One-half of the way through college, I came to this conclusion.
I was finishing my ninth cigarette when I yelled this at the lake, and the end of my ninth cigarette was flicked by my finger, falling into the lake in a perfect parabolic curve like a shooting star. "A few wisps of smoke came out with a sizzle, and then floated with the ripples like a floating corpse that sucked up enough water. So there are nine floating corpses floating on the water. Of course, I know this is not environmentally friendly and immoral behavior, but this lake is ten kilometers around the bastard just do not have a dumpster.
Most of all I think it's dashing and gangly to throw cigarette butts like that after smoking. Dong Bu, for example, does this. Of course the speed with which he ejected the cigarette, the curve he made in the air, and the throw he landed on the ground was beyond my reach. He's like a well-trained German Shepherd, skillful, natural and perfect. And with a dominance that was outstanding. This is the upper-class gangster qi, the gangster qi of cultivating into an immortal and becoming a saint.

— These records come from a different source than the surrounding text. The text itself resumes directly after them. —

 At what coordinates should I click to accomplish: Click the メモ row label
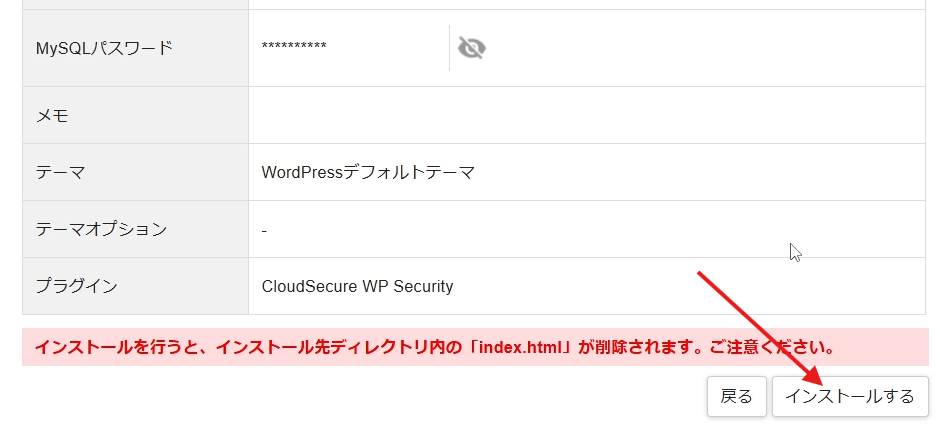(x=52, y=115)
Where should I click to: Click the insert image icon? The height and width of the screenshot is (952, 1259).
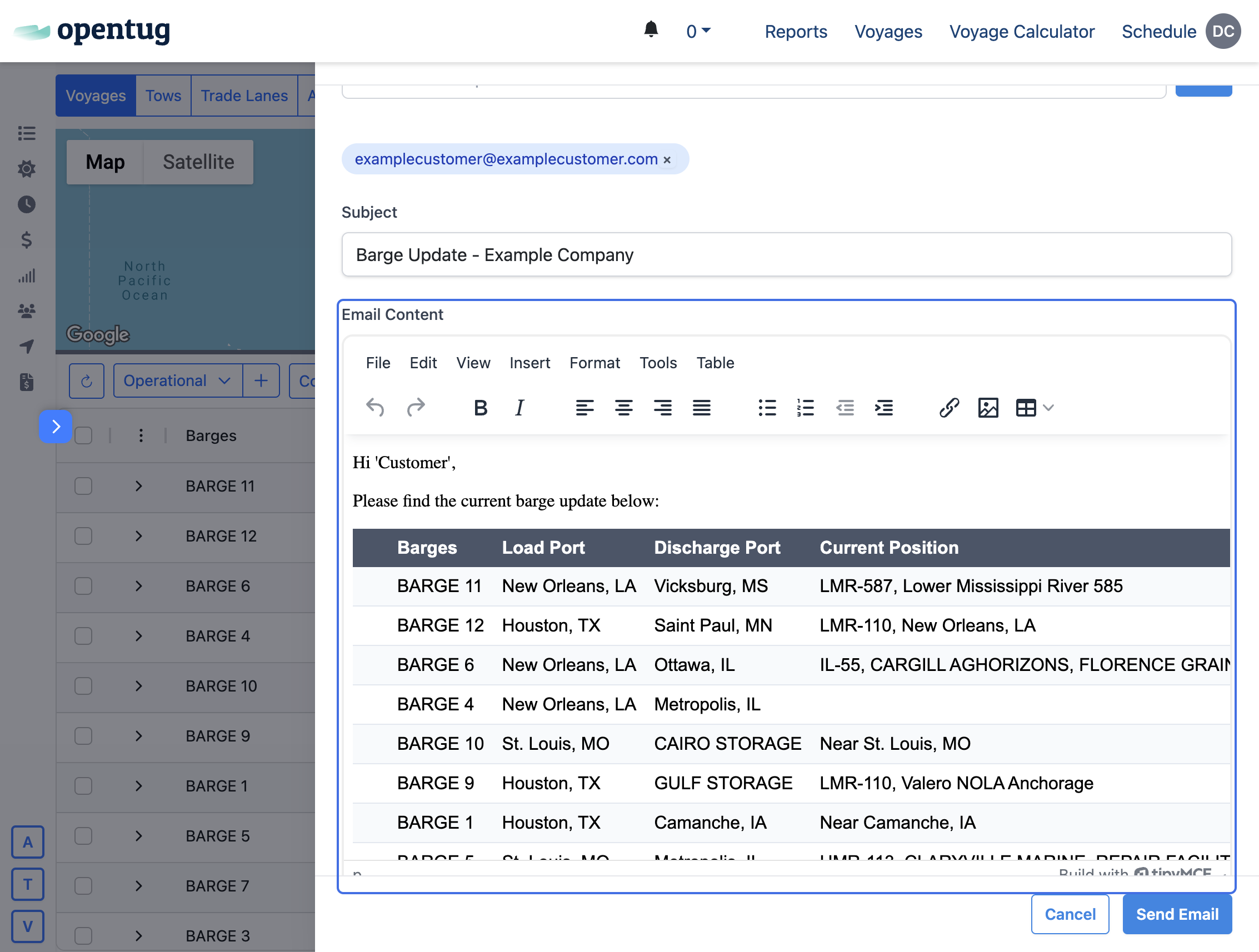tap(987, 408)
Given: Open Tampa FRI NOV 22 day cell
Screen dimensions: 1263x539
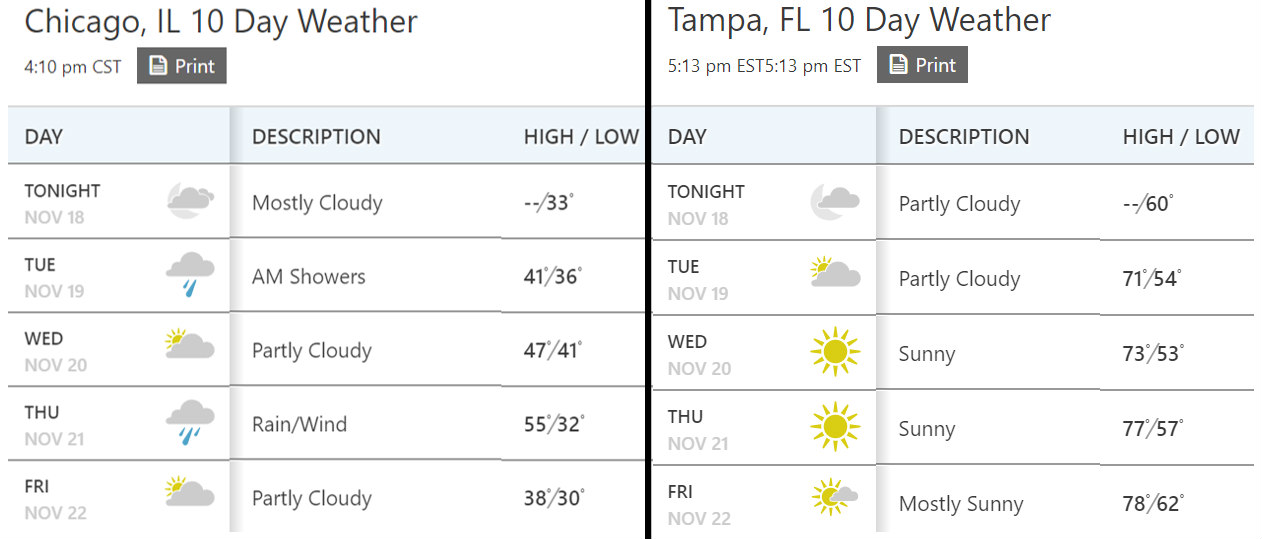Looking at the screenshot, I should pos(764,504).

I can give you two examples that will compel you to admire him. For example, when passing the trash can in the classroom corridor, he could shoot a cigarette butt into the trash can with pinpoint accuracy. No need to look with his eyes, no need to reach out with his hands, it's very natural to walk past. It seemed as if those garbage cans were set up just for him, but wherever he threw a cigarette butt, those garbage cans dutifully and quickly appeared where the butt had fallen. When the young, cowardly counselor approached him, he smoked his cigarettes as usual. He held a cigarette easily between the index and middle fingers of his right hand, his left hand in his pants pocket. His five-foot-eight stature made the tiny counselor look pathetic, as if he were a giant having a conversation with a dwarf. As the counselor finished each sentence, he took a puff and exhaled. The smoke first from up to down split from the counselor's face down, then rose again.
That is, the poor counselor had to endure the smoke twice. It made him cough. The counselor couldn't stand it and asked if he could put the smoke out. Of course, he agreed, ring finger flicked hard, bright red cigarettes should fall to the ground, like wringing his electric car as easy. When the teacher finished his lecture. Turned and walked away. He shrugs and whistles loudly, his thin lips picking out a disdainful smile. And then ejects the quarter-length cigarette in his hand with unerring accuracy into the trash can five meters away. At that moment, it looked to me as if he had a million cigarette butts splashing around, and those butts seemed to be sparks flying around. He was the naughty prince of Korean dramas.
Of course not everyone can reach the extreme like Dong Bu, because it takes seven parts talent and three parts practice. It's as if all things in this world are polarized, with some at this pole and some at that pole.
The same goes for smoking. The other side of the coin is the Zhou Xu, who lives in the same dormitory as me. The name of the man is the same as his name. He looks sickly and has a weak look. In fact, he was quite pretty, with a head of damp black hair and a straight nose. But what I couldn't stand was the way he sniffled every so often, as if there was always an endless stream of snot coming out of his nose. In fact, there is no, I have never seen him once runny nose, and even cold wind and cold did not runny nose. The poor guy annoyed me so much at times. He smokes furtively and not at all suavely, as if there is a special anti-smoking squad watching over him. He has strict rules about smoking, how many a day, when and where. For example, he never smoked in public ****ing places or in front of older people. I think that's as stupid as the 23rd Army Rule. His cigarettes are never littered, he makes sure he presses them out and puts them in the trash can in a regular manner. In this respect, I'm more suave and gangly than he is.
I've said too much above. But don't spit it out. College is such an asshole time. You can do nothing, but don't keep your mouth shut.
I'll be honest with you, before I went to college, I was a good boy, smoking and drinking, studying hard, or I would not have squeezed, the so-called prestigious university to. The problem is, the environment creates people, the university is to create people's emptiness and boredom. Classes tasteless, read the profession do not know what can be done in the future, the teacher thought they were very accomplished spittle, two hundred people like sardines crowded together, four years later, these featureless sardines and then flow to all corners of society. Instead of falling asleep in class, it was better to hang around. It was during this period that I developed the habit of wandering. I was mesmerized by the sights of the college town. Even though I traveled around the university town over and over again, I never got bored and always saw some beauty in it. For that matter, I am a lover of life and am good at capturing beauty.
Most of the time, I spent hanging out. It seems to have become a hallmark in my college life. I am confident that it will become something I can be proud of and tell my future generations about. Like Forrest Gump's "run," it became his own personal mark. So when you see a young man in a white shirt, black pants, Adidas shoes, and a beanie in a college town on a sunny afternoon, it's probably me. But if you want to find me, it's a pretty hard thing to do. I go around like a wildcat and never hang out in the same place.